Come detto gli 80 € verranno versati su una carta elettronica ogni due mesi limitatamente ad un tetto massimo di 400 € mensili (nuclei familiari composti da 5 o più componenti). Questo importo però è soggetto a riduzione in presenza di altre forme di assistenza (assegni familiari, bonus bebè, carta acquisti etc). In tutto per il 2016 sono stati stanziati 750 milioni di €.

Le risorse sono distribuite in proporzione alla quota della popolazione in condizione di maggior bisogno residente nella Regione stessa. La regione che avrà la quota maggiore risulta essere la Regione Campania e la Sicilia (112 milioni) seguite dalla Lombardia (90 milioni) e dal Lazio (55 milioni). Per la nostra Regione sono stati stanziati 17.628.052 €.
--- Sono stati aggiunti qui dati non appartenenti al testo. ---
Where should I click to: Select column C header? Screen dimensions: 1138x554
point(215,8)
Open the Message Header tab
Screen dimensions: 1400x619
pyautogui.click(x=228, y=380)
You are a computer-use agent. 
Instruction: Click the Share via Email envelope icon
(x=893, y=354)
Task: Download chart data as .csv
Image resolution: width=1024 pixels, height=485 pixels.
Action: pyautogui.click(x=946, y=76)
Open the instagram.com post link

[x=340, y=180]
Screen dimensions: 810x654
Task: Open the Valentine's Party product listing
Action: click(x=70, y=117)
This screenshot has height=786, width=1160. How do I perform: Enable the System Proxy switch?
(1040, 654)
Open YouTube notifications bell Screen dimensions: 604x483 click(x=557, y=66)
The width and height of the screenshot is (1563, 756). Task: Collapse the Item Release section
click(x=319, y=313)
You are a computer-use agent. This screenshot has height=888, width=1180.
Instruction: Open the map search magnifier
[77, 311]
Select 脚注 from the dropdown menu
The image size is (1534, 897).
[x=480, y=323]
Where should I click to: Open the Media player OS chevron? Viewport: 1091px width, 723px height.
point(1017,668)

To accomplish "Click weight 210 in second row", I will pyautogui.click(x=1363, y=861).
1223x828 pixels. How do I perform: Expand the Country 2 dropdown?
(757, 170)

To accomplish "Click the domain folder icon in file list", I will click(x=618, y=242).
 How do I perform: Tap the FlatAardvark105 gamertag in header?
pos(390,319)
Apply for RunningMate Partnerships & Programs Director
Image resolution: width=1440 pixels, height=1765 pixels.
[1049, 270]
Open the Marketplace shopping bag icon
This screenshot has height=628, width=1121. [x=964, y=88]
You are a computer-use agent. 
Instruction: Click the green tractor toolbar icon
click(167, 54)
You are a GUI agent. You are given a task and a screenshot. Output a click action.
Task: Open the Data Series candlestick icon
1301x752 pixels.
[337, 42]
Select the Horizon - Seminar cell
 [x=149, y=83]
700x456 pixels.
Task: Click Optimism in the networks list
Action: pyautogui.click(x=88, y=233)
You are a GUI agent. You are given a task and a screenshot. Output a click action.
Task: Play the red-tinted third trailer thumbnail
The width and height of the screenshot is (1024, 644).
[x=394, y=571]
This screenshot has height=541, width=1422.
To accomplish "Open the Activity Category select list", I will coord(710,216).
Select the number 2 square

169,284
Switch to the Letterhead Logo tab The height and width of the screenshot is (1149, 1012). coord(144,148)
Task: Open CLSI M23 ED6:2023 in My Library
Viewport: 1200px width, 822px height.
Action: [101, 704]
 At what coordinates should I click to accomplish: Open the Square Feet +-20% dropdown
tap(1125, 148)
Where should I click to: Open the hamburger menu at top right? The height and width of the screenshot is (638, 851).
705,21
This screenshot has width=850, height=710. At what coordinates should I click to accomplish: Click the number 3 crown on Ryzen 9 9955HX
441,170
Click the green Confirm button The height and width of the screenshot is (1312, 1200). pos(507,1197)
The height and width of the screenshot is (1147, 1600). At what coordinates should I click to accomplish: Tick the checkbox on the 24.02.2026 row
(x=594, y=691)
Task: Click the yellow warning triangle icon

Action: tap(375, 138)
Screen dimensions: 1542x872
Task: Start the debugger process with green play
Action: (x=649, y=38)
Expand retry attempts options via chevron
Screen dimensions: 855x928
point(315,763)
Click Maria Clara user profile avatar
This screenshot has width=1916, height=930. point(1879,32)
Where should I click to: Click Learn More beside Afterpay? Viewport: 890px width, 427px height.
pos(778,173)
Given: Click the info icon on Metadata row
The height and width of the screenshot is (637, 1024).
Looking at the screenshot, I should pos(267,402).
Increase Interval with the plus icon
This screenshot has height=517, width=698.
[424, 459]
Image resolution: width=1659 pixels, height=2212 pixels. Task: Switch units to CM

In caso di diniego della domanda per mancato possesso dei requisiti richiesti, il cittadino «potrà recarsi direttamente presso il proprio Comune (quello a cui ha presentato la domanda e dal quale ha ricevuto la comunicazione di rigetto/accoglimento) per chiedere informazioni e presentare, eventualmente, una richiesta di riesame». Il Comune se non è in grado di fornire una risposta potrà inviare una richiesta di ulteriore approfondimento alla Direzione provinciale o alle strutture Inps individuate e competenti territorialmente, utilizzando obbligatoriamente il canale Pec. In alternativa il cittadino potrà di rivolgersi direttamente all’Inps.

Questi sono i requisiti

  1. essere cittadino italiano o comunitario ovvero familiare di cittadino italiano o comunitario titolare del diritto di soggiorno o del diritto di soggiorno permanente ovvero cittadino straniero in possesso del permesso di soggiorno CE per soggiornanti di lungo periodo;
  2. essere residente in Italia da almeno due anni (al momento della presentazione della domanda).
  3. non possedere un autoveicolo immatricolato la prima volta nei dodici mesi antecedenti la richiesta;
  4. non possedere un autoveicolo di cilindrata superiore a 1.300 cc (250 cc in caso di motoveicoli) immatricolati la prima volta nei 3 anni precedenti la richiesta.
  5. composizione del nucleo familiare – (con almeno uno dei seguenti requisiti):
    • presenza di un componente di età minore di 18 anni;
    • presenza di una persona con disabilità e di almeno un suo genitore;
    • presenza di una donna in stato di gravidanza accertata;
  6. condizione economica:
    • ISEE inferiore o uguale a 3.000 euro;
    • altri eventuali trattamenti economici di natura previdenziale, indennitaria o assistenziale a qualunque titolo concesso dallo Stato o da altre pubbliche amministrazioni non devono essere superiori a 600 euro mensili;
  7. nessun componente il nucleo deve risultare titolare di:
    • prestazioni di assicurazione sociale per l’impiego (NASpI);
    • assegno di disoccupazione (ASDI);
    • altro ammortizzatore sociale di sostegno al reddito in caso di disoccupazione involontaria;
    • carta acquisti sperimentale.

Chiunque rientri nei requisiti, non esiti a presentare richiesta visto che;

  • i soldi avanzati non verranno comunque utilizzati;
  • qualora le richieste siano superiori al fabbisogno, anche se questo evidenzia un peggioramento delle condizioni di vita in quella Regione, questo verrà adeguato negli anni successivi e i 17.628.052 € potranno essere incrementati.